With the exception of forest products, which were flat, all of CN’s traffic segments reported double-digit growth on a revenue ton-mile basis. Metals and minerals were up 45 percent thanks to a 175 percent increase in frac sand shipments. Grain and fertilizers were up 30 percent; coal, 25 percent; automotive, 18 percent; petroleum and chemicals, 15 percent; and intermodal, 12 percent.

CN’s volume growth for the quarter continued to top rest of the industry. Chief Marketing Officer Jean-Jacques Ruest noted that CN’s 14 percent carload growth was double the industry average of 6.7 percent.
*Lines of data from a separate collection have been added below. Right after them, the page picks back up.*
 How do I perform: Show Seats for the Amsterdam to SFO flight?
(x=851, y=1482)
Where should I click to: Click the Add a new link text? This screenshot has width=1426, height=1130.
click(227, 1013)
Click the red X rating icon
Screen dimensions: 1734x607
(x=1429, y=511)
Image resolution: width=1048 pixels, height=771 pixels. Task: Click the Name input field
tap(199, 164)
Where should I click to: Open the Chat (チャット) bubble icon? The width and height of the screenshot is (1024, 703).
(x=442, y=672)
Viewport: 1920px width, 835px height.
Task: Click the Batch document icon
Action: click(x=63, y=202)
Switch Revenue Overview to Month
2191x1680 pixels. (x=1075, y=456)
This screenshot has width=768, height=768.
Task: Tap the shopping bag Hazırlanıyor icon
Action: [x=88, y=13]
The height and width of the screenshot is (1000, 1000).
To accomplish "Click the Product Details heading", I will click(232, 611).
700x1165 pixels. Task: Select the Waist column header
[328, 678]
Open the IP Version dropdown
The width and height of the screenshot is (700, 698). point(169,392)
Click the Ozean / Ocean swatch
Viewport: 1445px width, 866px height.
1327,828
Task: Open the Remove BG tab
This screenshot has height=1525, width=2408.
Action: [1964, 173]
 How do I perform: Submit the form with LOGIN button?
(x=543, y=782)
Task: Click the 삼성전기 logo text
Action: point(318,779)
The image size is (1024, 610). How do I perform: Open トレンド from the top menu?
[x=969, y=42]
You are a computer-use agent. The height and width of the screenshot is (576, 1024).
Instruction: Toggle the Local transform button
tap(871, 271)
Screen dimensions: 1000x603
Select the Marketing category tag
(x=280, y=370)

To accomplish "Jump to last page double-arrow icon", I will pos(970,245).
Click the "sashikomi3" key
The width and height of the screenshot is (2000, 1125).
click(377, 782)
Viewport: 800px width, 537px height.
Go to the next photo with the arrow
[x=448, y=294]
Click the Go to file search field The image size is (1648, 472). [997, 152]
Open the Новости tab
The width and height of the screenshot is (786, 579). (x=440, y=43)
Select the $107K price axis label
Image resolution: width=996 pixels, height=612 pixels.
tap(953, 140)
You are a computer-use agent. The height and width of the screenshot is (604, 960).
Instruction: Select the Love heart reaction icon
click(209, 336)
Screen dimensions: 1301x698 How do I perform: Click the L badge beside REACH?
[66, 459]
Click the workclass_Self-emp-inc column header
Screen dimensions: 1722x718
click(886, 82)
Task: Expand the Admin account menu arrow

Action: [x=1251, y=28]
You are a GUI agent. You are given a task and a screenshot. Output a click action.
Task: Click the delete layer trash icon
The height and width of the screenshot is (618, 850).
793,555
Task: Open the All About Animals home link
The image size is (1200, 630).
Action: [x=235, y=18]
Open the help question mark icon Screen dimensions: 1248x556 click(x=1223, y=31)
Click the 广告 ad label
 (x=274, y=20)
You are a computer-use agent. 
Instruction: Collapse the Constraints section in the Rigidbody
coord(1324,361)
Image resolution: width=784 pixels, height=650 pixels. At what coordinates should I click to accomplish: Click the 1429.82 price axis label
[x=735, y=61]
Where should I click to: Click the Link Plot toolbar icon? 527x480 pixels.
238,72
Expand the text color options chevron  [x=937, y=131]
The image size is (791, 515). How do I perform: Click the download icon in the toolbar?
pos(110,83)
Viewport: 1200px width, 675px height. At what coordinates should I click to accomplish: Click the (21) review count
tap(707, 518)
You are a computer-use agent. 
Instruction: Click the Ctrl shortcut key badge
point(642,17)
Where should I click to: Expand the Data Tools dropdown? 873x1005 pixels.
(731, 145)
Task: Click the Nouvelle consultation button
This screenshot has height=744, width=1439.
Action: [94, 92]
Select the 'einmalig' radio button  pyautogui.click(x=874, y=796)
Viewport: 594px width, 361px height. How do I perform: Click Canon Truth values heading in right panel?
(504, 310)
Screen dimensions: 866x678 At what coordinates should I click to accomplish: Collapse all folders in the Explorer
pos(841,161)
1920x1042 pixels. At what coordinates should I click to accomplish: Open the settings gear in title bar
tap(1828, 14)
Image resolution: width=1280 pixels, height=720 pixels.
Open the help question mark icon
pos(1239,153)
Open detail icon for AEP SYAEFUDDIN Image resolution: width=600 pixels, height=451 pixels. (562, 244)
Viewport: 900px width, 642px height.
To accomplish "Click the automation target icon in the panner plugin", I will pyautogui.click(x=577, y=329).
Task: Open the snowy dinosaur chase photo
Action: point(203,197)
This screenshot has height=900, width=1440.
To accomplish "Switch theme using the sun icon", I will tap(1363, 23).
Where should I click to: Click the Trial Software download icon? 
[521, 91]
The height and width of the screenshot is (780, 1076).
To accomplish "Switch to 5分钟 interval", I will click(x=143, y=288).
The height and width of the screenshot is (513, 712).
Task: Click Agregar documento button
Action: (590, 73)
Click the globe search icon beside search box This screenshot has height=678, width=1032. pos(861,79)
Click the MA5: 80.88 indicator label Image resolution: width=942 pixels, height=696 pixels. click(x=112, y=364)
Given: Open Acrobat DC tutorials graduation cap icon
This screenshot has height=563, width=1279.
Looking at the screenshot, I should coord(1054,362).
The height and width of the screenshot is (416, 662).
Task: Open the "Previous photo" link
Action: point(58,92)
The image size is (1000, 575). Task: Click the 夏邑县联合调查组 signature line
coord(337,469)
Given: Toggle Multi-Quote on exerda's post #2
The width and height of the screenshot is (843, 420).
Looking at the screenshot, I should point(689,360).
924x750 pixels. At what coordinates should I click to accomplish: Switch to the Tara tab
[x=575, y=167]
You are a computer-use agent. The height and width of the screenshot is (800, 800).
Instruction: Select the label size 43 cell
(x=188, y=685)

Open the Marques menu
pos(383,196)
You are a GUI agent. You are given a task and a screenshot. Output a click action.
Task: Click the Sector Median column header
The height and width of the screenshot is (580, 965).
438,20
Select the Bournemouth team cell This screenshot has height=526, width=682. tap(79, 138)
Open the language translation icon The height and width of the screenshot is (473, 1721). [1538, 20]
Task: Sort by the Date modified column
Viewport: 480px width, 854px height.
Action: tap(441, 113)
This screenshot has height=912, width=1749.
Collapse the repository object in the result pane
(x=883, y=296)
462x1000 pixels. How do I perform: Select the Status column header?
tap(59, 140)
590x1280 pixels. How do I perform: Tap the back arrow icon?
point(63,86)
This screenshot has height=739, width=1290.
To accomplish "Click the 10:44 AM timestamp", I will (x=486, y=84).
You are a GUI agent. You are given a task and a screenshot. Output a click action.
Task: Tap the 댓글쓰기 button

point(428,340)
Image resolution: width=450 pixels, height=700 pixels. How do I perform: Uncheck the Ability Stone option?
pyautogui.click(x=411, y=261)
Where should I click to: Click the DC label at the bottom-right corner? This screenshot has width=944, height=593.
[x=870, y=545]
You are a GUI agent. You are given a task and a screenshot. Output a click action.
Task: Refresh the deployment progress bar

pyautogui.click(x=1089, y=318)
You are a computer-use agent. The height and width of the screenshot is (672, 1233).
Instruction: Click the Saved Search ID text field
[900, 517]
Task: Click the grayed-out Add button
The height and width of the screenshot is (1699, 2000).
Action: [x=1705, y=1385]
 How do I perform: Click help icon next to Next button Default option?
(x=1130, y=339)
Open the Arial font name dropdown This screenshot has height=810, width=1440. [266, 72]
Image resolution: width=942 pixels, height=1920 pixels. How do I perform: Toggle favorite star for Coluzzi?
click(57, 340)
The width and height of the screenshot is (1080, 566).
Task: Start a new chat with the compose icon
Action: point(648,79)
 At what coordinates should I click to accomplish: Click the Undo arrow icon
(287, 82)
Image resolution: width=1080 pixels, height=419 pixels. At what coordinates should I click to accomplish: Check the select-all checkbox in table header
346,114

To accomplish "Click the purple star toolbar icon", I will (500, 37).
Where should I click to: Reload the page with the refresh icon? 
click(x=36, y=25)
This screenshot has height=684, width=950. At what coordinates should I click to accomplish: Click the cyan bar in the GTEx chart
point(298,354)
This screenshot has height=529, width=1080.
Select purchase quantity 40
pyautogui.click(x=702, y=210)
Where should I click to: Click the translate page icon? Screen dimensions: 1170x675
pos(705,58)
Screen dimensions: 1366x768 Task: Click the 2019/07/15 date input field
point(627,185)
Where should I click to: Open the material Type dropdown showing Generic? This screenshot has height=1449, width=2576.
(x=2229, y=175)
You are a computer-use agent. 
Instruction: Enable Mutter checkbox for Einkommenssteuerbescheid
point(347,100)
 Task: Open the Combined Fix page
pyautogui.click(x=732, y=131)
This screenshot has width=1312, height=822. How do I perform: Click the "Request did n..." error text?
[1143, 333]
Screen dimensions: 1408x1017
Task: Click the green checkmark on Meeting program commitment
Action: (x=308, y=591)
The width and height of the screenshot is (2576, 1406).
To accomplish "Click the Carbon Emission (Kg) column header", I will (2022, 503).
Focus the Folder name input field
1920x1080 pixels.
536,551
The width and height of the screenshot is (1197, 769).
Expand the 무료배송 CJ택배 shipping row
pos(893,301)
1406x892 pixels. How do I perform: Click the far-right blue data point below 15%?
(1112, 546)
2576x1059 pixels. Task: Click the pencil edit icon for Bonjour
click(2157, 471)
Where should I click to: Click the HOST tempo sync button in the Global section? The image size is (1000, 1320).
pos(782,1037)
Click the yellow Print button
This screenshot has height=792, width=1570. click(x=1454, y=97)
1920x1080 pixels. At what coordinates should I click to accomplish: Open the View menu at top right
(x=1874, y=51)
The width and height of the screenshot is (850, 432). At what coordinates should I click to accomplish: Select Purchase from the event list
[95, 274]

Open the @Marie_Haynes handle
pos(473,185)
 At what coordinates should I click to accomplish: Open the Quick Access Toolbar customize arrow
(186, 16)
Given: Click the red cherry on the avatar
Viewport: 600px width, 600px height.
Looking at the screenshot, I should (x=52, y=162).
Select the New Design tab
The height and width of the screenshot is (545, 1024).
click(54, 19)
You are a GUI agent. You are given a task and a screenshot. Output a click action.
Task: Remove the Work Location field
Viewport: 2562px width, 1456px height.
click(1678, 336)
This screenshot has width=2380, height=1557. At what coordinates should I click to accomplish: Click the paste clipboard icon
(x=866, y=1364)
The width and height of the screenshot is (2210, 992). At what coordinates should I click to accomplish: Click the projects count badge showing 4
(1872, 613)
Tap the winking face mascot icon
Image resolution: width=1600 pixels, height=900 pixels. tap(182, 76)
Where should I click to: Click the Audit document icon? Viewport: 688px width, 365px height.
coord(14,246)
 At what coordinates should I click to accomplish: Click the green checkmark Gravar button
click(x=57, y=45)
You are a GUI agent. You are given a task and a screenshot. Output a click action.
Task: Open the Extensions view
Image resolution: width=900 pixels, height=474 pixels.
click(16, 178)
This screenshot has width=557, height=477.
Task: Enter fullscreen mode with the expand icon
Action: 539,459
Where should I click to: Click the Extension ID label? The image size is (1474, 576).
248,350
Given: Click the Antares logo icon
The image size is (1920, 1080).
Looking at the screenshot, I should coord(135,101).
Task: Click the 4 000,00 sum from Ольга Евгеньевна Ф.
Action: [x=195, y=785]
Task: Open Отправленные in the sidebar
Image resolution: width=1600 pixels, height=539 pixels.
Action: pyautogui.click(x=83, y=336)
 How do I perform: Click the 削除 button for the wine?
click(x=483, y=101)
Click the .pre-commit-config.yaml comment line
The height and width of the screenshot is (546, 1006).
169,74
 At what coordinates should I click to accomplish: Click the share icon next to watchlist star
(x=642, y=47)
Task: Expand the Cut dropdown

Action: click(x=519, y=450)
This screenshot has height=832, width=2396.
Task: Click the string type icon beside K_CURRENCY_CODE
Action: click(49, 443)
CN’s key operating metrics held steady or improved during the quarter when compared to the second quarter of 2015, when the railroad handled similar volume levels. Train productivity improved 8 percent, yard productivity was up 10 percent, and car miles per day rose 2 percent. Terminal dwell, locomotive utilization, and train velocity were flat.

“I’m extremely proud of the operating team’s performance in this quarter,” Chief Operating Officer Mike Cory says, noting that the volume growth was the strongest in his 36-year career.

Nonetheless, CN is working on ways to boost its average train speed, Cory says.

Cory was asked whether he was concerned about losing operational talent after CSX Transportation, under former CN CEO E. Hunter Harrison, hired several supervisors recently. Harrison fired division managers and replaced at least some of them with CN veterans who understand his precision scheduled railroading operating model.

“We’ve lost a few front-line supervisors, so really the effect is small,” Cory says. CN has a strong bench, he adds, so the departures were “not significant.”

Executives expected continued strength across most traffic categories for the rest of the year, although they cautioned that volume comparisons will become more challenging starting in September.

CN executives affirmed the railway’s outlook for the year: adjusted earnings per share of between $4.95 and $5.10, up from last year’s results of $4.59 in adjusted earnings per share.

For the second quarter, CN reported earnings per share was up 24 percent, to $1.36. Wall Street analysts were expecting earnings per share of $1.32, according to Thomson Reuters I/B/E/S.